*** Dataset excerpts ***
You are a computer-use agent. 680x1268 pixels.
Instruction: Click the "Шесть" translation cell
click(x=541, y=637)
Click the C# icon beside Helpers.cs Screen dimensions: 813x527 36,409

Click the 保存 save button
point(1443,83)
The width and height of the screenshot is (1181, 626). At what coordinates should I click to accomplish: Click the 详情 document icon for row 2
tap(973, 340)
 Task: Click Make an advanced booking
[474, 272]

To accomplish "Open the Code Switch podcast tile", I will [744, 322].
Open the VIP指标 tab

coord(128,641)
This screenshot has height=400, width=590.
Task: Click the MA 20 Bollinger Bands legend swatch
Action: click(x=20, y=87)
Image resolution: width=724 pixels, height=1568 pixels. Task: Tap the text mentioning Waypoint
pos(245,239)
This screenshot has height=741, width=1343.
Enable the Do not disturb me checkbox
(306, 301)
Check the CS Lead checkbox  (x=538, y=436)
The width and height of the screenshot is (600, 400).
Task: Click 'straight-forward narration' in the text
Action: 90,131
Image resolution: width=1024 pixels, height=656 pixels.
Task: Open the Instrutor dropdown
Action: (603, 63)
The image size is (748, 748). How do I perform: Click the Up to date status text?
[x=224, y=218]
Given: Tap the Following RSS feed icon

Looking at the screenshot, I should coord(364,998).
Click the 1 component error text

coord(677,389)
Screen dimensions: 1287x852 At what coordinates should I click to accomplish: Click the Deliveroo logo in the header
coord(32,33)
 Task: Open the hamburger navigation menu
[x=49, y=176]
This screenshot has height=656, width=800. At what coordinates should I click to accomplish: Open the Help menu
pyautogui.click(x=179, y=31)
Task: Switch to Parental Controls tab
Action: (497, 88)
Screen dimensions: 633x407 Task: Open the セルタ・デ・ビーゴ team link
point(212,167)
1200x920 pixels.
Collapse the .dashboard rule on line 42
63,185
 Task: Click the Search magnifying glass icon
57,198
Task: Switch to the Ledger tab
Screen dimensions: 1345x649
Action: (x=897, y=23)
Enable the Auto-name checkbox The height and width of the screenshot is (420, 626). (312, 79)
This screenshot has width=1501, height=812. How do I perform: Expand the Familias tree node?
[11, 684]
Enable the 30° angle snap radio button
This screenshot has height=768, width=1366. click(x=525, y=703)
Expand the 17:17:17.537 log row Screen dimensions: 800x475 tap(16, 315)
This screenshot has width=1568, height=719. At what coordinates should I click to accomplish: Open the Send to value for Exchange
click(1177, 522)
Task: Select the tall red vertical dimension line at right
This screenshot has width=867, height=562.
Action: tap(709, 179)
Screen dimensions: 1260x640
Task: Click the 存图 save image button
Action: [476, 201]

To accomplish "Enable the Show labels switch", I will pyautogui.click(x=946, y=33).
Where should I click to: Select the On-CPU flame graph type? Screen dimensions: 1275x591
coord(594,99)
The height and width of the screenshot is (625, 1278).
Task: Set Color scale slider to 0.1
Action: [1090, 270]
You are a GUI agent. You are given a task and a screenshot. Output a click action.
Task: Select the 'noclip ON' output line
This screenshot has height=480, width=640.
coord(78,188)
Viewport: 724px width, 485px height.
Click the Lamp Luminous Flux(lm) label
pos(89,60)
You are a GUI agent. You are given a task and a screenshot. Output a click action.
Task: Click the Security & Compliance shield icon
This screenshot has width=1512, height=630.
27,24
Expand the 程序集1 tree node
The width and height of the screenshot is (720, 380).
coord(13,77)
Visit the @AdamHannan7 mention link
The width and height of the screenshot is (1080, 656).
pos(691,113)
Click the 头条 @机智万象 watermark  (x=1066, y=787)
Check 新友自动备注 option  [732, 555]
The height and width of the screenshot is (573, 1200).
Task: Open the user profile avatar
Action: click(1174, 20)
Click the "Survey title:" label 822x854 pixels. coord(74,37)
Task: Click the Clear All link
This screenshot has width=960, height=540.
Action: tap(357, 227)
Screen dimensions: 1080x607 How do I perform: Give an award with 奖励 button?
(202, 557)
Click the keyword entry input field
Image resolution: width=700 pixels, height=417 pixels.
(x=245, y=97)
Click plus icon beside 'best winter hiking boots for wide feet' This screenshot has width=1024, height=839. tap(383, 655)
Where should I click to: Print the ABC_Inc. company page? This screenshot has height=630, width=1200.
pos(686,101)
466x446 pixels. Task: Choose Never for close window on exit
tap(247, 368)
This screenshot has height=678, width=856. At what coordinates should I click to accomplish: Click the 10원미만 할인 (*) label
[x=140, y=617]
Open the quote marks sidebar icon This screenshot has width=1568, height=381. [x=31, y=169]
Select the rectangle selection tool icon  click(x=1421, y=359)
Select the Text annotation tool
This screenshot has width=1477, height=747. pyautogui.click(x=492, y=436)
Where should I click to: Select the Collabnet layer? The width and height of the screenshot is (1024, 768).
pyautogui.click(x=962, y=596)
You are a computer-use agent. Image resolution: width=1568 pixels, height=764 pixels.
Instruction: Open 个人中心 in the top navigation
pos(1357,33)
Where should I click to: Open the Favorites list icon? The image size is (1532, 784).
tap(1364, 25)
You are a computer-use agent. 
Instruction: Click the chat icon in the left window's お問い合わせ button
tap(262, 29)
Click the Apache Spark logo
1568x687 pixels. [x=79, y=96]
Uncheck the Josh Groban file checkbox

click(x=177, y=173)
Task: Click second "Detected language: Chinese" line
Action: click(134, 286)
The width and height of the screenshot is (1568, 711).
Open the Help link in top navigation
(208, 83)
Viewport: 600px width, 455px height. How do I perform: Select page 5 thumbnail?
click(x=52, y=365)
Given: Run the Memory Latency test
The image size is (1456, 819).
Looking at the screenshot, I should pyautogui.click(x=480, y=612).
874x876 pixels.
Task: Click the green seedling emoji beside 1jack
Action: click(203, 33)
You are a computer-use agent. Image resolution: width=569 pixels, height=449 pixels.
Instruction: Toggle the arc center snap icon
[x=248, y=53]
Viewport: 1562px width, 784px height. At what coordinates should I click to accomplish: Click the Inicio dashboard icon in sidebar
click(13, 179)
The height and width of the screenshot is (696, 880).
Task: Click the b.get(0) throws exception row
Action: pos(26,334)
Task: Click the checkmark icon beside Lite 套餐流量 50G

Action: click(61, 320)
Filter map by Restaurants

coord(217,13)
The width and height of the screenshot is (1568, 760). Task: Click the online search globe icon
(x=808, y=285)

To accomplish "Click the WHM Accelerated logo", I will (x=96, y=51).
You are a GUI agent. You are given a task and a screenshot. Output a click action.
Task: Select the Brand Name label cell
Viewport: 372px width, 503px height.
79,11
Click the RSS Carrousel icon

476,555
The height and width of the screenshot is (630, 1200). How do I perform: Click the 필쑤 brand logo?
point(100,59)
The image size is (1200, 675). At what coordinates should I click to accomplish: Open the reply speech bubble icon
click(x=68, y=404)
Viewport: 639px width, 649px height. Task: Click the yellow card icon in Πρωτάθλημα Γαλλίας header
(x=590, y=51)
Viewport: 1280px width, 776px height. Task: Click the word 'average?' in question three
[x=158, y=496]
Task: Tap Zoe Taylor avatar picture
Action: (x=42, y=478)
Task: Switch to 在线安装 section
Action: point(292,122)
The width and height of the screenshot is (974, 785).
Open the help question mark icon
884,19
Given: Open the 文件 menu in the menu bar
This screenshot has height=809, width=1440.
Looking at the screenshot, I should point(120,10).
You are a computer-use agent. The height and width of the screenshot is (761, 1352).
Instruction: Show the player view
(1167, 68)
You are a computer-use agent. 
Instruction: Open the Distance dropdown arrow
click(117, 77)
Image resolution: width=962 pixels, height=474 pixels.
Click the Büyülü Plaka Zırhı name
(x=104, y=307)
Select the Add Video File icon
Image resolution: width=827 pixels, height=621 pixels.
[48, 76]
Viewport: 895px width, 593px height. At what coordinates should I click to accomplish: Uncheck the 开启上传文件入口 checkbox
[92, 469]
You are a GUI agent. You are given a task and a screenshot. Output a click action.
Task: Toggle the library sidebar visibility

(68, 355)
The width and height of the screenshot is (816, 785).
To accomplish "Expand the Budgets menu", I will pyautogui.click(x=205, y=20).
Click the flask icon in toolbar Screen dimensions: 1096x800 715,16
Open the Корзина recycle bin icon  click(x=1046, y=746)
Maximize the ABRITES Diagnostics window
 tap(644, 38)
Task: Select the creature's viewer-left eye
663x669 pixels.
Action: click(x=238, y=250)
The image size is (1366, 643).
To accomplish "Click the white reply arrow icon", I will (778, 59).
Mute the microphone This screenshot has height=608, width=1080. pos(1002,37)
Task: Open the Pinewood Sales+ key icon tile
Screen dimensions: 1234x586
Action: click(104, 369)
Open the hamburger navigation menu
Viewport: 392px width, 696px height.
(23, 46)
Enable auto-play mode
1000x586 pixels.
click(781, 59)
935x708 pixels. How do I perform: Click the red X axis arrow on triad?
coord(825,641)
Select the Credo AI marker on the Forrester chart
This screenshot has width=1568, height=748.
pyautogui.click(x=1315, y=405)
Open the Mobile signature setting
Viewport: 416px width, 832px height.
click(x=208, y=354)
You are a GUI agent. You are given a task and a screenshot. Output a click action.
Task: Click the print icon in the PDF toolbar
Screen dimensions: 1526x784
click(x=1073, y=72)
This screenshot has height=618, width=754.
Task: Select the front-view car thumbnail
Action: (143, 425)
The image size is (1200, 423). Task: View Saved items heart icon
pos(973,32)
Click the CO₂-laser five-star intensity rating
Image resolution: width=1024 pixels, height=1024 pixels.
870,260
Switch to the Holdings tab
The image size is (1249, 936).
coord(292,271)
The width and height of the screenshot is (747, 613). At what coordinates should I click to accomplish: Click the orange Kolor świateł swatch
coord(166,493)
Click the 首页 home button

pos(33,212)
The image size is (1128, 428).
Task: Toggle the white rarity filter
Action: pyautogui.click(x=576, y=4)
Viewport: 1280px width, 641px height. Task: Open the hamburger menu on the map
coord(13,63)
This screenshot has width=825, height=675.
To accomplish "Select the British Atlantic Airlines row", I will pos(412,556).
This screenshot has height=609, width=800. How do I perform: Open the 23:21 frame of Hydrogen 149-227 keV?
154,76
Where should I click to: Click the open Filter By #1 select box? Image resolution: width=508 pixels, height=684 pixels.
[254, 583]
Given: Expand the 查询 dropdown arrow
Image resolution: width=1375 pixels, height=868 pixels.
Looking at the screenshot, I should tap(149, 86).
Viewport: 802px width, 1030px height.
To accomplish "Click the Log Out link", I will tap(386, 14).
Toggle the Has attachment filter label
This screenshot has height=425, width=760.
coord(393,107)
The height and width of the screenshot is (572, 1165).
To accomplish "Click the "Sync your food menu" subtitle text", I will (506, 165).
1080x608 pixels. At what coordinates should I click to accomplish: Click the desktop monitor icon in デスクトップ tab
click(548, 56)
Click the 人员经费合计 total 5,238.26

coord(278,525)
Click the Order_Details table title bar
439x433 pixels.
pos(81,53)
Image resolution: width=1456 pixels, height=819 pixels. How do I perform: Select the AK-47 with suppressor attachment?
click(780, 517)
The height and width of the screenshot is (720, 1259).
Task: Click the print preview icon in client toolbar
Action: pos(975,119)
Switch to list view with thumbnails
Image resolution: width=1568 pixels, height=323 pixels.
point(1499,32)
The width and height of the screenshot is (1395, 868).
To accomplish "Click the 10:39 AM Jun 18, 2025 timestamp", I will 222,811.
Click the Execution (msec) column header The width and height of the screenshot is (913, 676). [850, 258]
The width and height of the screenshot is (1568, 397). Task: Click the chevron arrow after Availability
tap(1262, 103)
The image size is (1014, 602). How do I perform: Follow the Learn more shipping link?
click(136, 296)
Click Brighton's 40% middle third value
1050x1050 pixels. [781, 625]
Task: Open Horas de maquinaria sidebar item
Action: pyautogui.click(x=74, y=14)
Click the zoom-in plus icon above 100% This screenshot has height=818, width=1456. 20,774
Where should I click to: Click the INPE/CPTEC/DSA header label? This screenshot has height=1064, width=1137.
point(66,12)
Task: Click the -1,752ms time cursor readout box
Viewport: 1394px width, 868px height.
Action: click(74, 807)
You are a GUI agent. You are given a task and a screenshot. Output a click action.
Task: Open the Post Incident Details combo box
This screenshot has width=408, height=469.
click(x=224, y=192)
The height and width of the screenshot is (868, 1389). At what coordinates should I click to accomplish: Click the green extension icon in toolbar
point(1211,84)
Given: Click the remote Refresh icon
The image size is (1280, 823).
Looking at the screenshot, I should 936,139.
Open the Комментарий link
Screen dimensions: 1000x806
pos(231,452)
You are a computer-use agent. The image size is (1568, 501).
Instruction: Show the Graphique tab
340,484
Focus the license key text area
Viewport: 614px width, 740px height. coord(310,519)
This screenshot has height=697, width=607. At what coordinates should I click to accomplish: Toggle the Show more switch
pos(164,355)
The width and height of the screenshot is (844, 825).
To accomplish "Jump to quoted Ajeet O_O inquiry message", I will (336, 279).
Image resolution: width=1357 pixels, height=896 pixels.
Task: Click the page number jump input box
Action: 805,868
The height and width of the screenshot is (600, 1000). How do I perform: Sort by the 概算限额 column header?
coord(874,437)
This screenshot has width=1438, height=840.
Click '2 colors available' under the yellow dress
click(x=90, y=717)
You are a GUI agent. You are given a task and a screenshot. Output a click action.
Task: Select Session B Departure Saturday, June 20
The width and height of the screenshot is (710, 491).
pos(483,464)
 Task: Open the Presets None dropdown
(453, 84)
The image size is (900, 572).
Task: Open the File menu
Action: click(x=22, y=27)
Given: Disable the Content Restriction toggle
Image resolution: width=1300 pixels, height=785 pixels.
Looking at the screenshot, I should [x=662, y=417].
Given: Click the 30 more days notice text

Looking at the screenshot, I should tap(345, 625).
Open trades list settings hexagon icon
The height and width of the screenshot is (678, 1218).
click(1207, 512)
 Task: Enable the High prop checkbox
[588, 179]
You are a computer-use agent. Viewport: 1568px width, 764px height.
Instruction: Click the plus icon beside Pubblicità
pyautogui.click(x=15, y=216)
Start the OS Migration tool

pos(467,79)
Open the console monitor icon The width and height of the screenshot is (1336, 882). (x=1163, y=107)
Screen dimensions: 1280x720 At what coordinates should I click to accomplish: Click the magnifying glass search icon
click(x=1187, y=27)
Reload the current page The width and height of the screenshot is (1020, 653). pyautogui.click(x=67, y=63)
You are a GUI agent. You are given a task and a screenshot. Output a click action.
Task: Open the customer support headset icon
***
Problem to solve =>
Extract each line holding the word "tile" from the records.

Response =>
To accomplish "Open the Code Switch podcast tile", I will [744, 322].
Task: Open the Pinewood Sales+ key icon tile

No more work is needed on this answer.